Parmi les films qui font un usage appuyé de la caméra subjective, on peut également citer « Les passagers de la nuit » (« Dark Passage ») de Delmer Daves, sorti la même année que celui-ci. C’est seulement le premier tiers du film qui utilise le procédé, avant que le personnage de fugitif joué par Humphrey Bogart ne subisse une opération de chirurgie esthétique, après laquelle il nous apparaît avec son vrai visage. L’usage de la voix off y est plus appuyé, ce qui permet au spectateur d’identifier la voix familière de Bogart, là où « La dame du lac » encadre le récit de deux séquences où c’est Marlowe lui-même qui s’adresse directement à la caméra.

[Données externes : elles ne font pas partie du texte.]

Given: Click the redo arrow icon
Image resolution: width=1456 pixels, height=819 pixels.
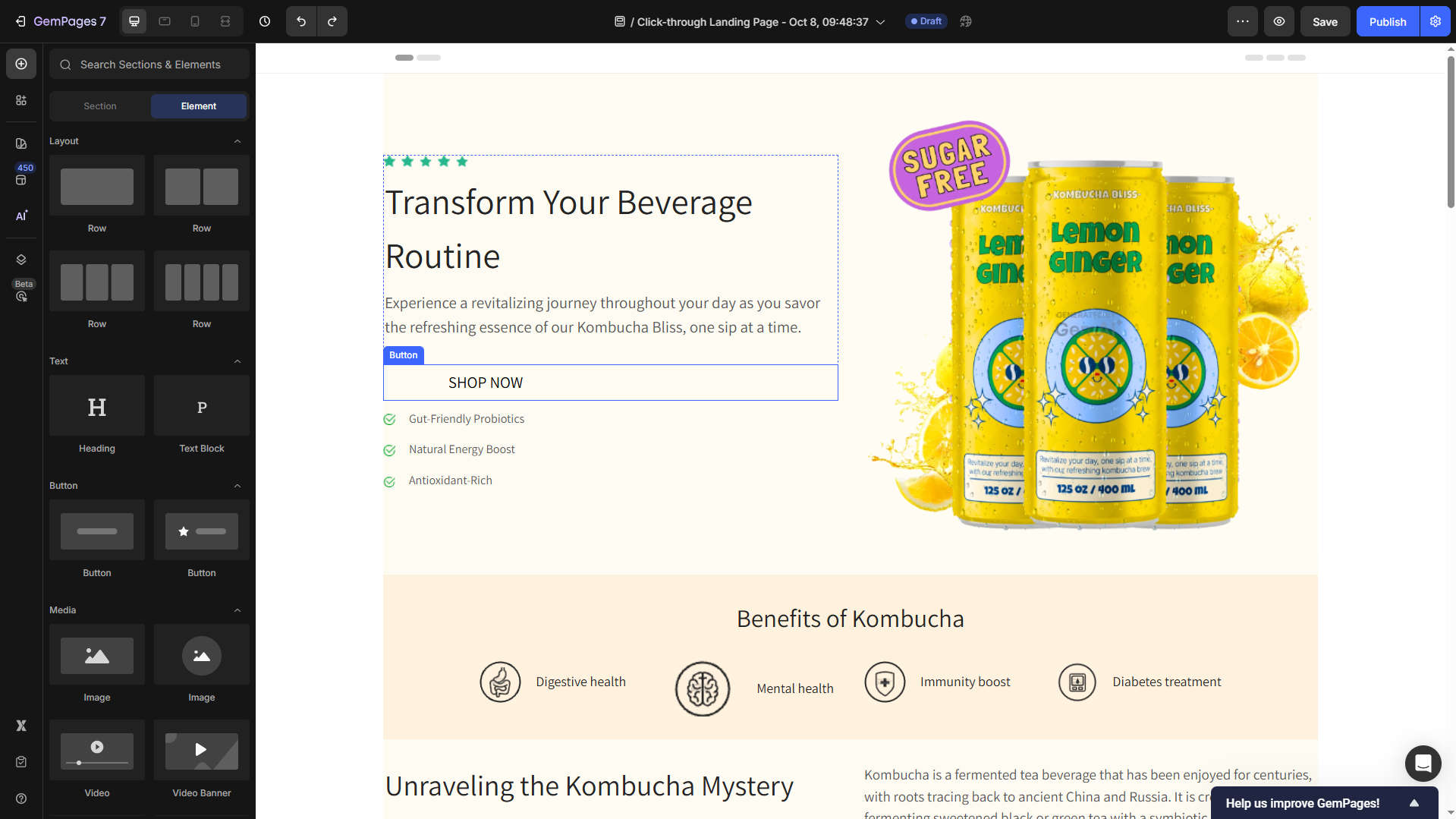Looking at the screenshot, I should [332, 21].
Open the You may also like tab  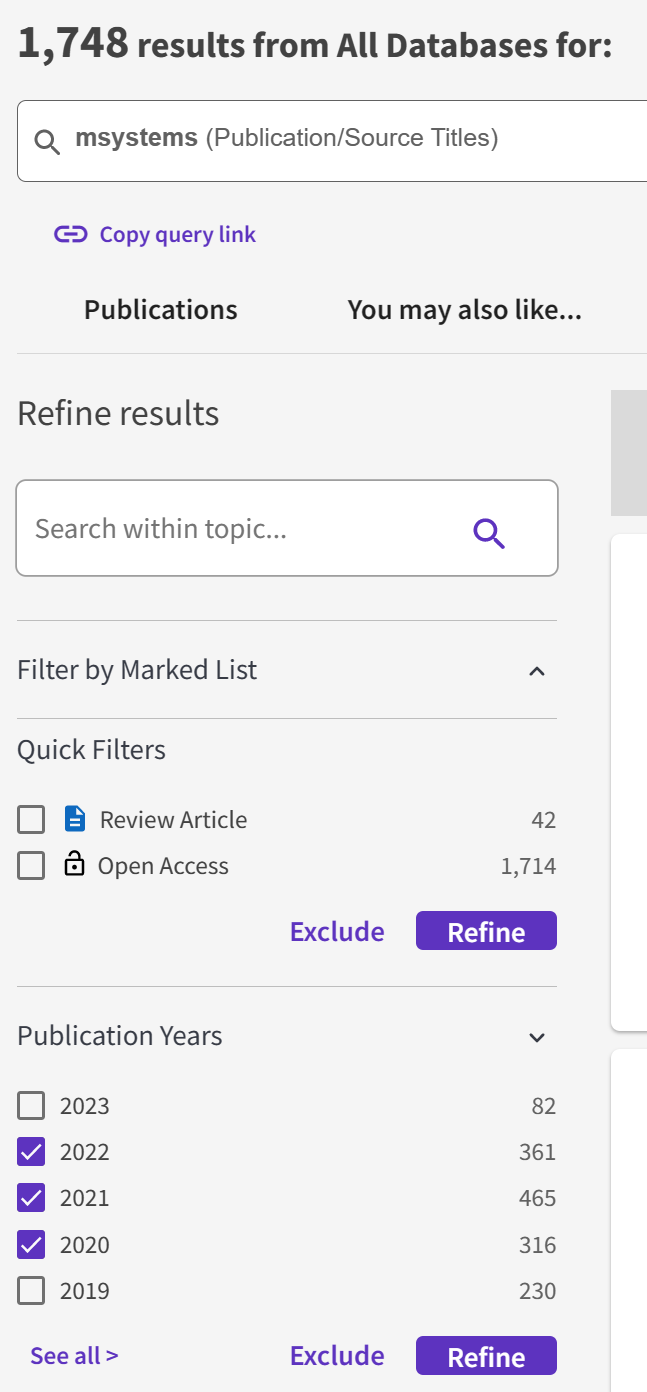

J’ai trouvé que le film de Montgomery était intéressant, mais il est dommage que toutes les séquences en extérieur (près du fameux lac), qui constituent une part significative de l’histoire, n’y figurent que rapportées par les personnages. Peut-être aurait-il été trop compliqué de tourner de longues séquences en extérieur ?
Audrey Totter : une actrice tout à fait remarquable et ravissante, j’ai adoré son film « Le Facteur sonne toujours deux fois « .
@Marceau : Oui, l’utilisation de la caméra subjective dans Dark Passage est très habile, un peu frustrante si j’ai bonne mémoire car on meurt d’envie de voir sa tête… Vous m’avez donné envie de le revoir. 😉
J’ai relu la courte nouvelle originale de Chandler juste après avoir vu le film et c’est vrai qu’il y a tout un passage qui se passe près du lac. Je ne sais si ces scènes ont été supprimées par Chandler lui-même au moment où il a transformé sa nouvelle en scénario ou par la ré-écriture faite par Steve Fisher.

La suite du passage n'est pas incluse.